Armenia: With EU Deal, Romancing Both Brussels and Moscow
Moscow appears angling to reinforce Armenia’s shaken commitment to the Russia-centric economic space, the Eurasian Economic Union, ahead of a key deal between Armenia and the European Union.
On October 11, Russian President Vladimir Putin gathered together in Dushanbe with leaders from nine post-Soviet countries, including Armenian President Serzh Sargsyan, to discuss goings-on in the Eurasian Economic Union (EEU), a trade community cobbled together by Moscow as a response to the EU. Russian Prime Minister Dmitry Medvedev is expected to get deeper into the details of this communal economy during a visit to Armenia scheduled for sometime this month. Medvedev will be discussing ways to simplify the movement of goods between Armenia, Russia and the rest of the EEU.
Some see these discussions as part of a Russian campaign to reassure doubting Armenia that it made the right choice in 2015 to align itself economically with Russia instead of the EU. From the kickoff, the economic benefits of the EEU relationship have fallen short of Armenian expectations.
To counter disenchantment with the pact, Russian media has added its voice to the Kremlin’s efforts. Moscow’s state-financed Sputnik news service this week described the EEU as a chance, courtesy of Russia, for Armenia to restore its Soviet-era prosperity.
Moscow is making its moves just before Armenia plans to make a significant step toward the West. Next month, President Sargsyan is expected to visit Brussels to attend a summit of the EU with its Eurasian partners -- Armenia, Azerbaijan, Belarus, Georgia, Moldova and Ukraine. If not at the summit itself, but likely later this year, the EU and Armenia are expected to sign a Comprehensive and Enhanced Partnership Agreement.
Described as “ground-breaking,” the deal is, in fact, a compromise on an earlier, failed Association Agreement about political integration and free trade. Pressure from Russia, which is reluctant to see its satellites drift westward, is believed to have led to the Association Agreement’s last-minute collapse in 2013. Heavily reliant on Moscow for security, trade and investment, Yerevan pretty much fled the altar and soon tied the knot with Russia and its EEU.

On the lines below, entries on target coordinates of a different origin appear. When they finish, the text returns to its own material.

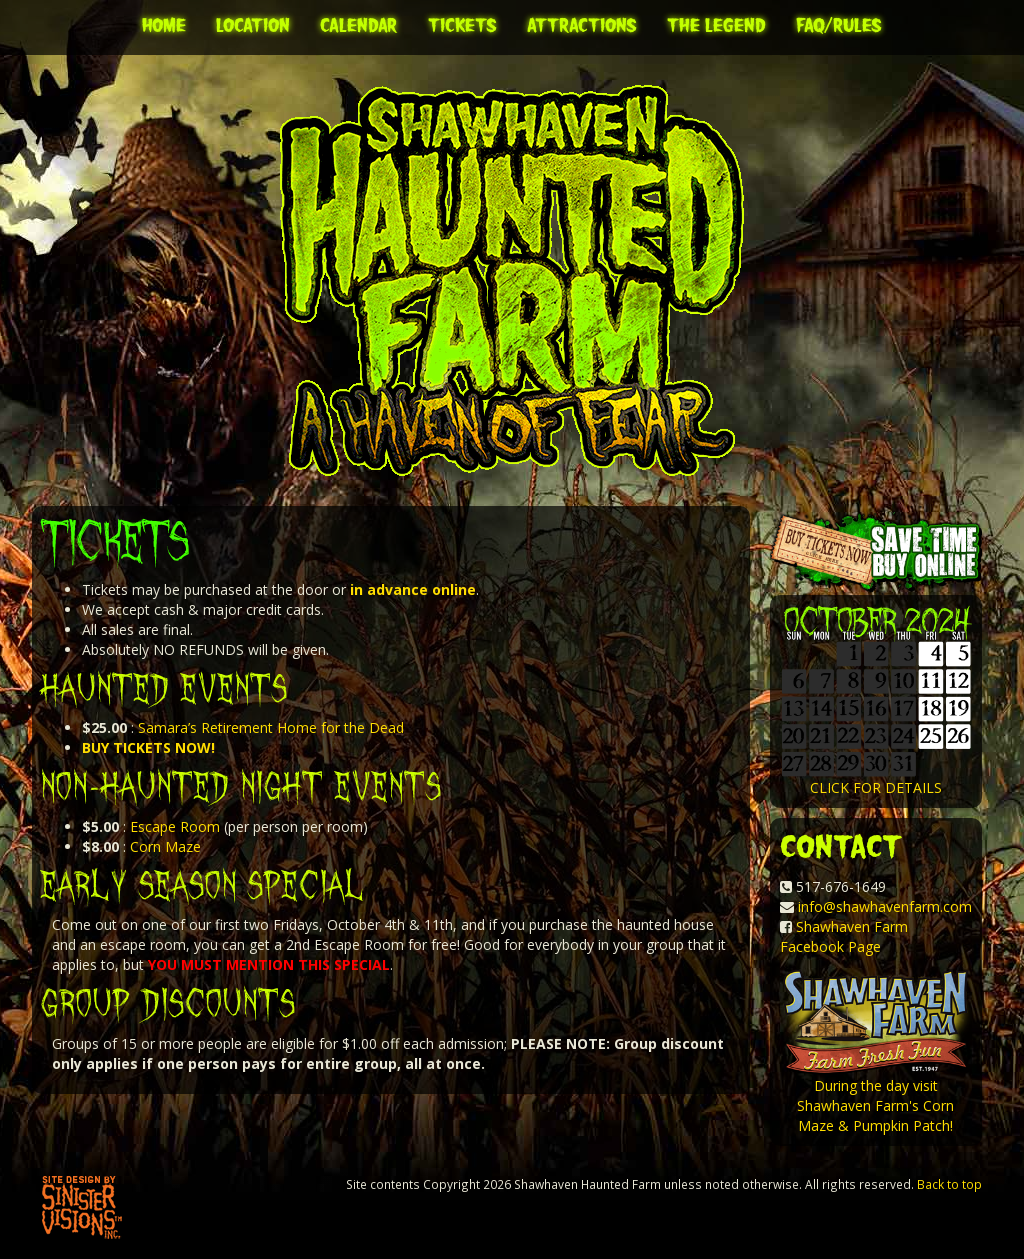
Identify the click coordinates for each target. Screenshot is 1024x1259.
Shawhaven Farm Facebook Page (844, 936)
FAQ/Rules (839, 25)
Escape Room (175, 826)
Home (164, 25)
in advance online (413, 589)
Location (253, 25)
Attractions (582, 25)
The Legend (716, 25)
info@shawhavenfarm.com (885, 906)
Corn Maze (165, 846)
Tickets (462, 25)
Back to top (949, 1184)
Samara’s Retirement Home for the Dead (271, 727)
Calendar (359, 25)
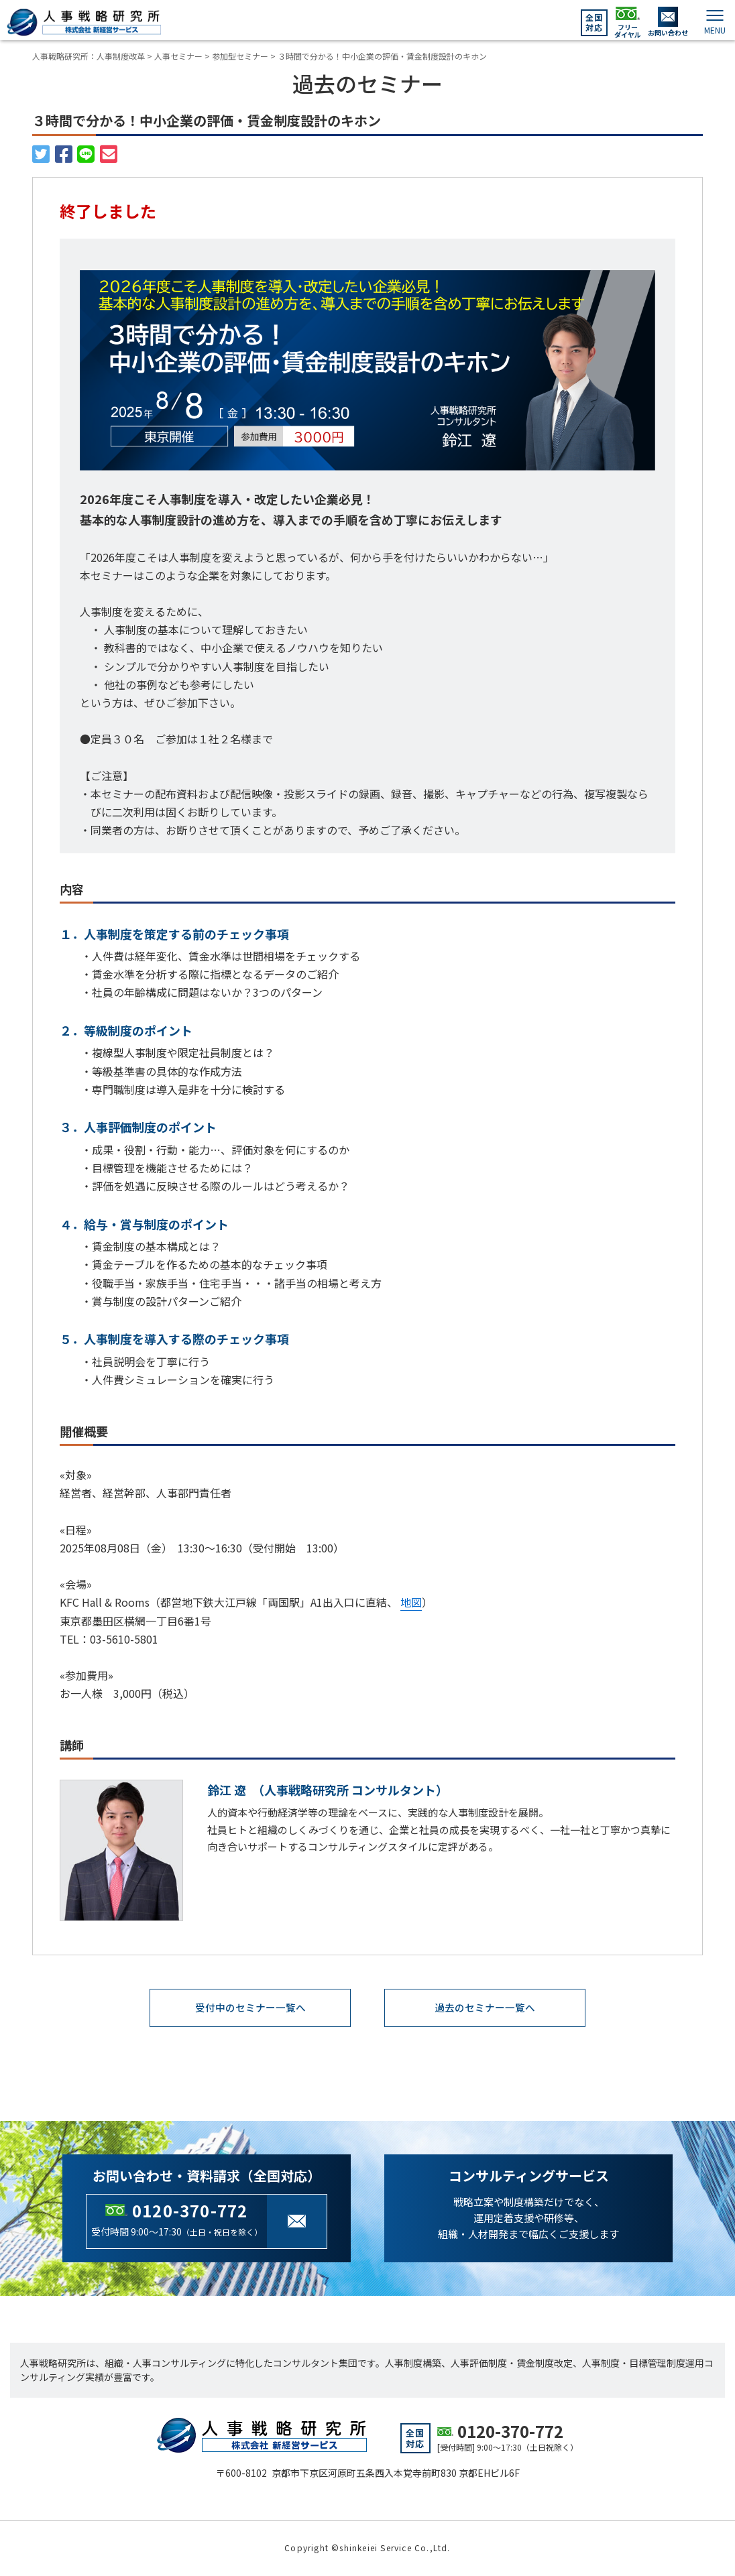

Coming after a four-year chill or, as some put it more charitably, a “strategic pause,” in relations between Brussels and Yerevan, this latest compact is sometimes described as an “Association Agreement lite.” Still a work-in-progress, the treaty reportedly contains the original provisions on political reform and is meant to make sure the EU and Armenia share democratic values, if not an economy. The agreement contains clauses on cooperation between economic sectors, though EEU rules for Armenia will still apply.
Russia has not commented publicly on the agreement, but some non-Russian observers believe that it does not object to the deal. In a recent review of Armenia-EU ties, scholars Hrant Kostanyan and Richard Giragosian conjecture that the EEU may try “to leverage Armenia as a potential new platform to engage the EU.”
Russia has other ways to exert influence on Armenia’s EU ambitions as well. Economic ties aside, Moscow still acts as the security guarantee for Armenia, sandwiched between foes Azerbaijan and Turkey. Indeed, a new, $100-million export loan for Armenia to purchase Russian weapons is now in the offing.
Against that backdrop, Armenia may appear unlikely to move meaningfully toward Western integration. In Dushanbe, President Sargsyan said he is happy with the EEU and wants more of it.
But even though Sargsyan’s government has not embraced calls to quit the EEU, lest it anger Moscow, it clearly wants to keep its options open.
As Armenia’s second largest trade partner after Russia, the EU, of course, is ready to oblige. Its Commissioner for European Neighbourhood Policy and Enlargement Negotiations, Johannes Hahn, called the accord with Armenia a “blueprint for possible new relationships.”
Yet Kostanyan and Giragosian urge caution. The implementation of Yerevan’s EU deal, they warn, could be “as daunting as the negotiations, and perhaps even more difficult.”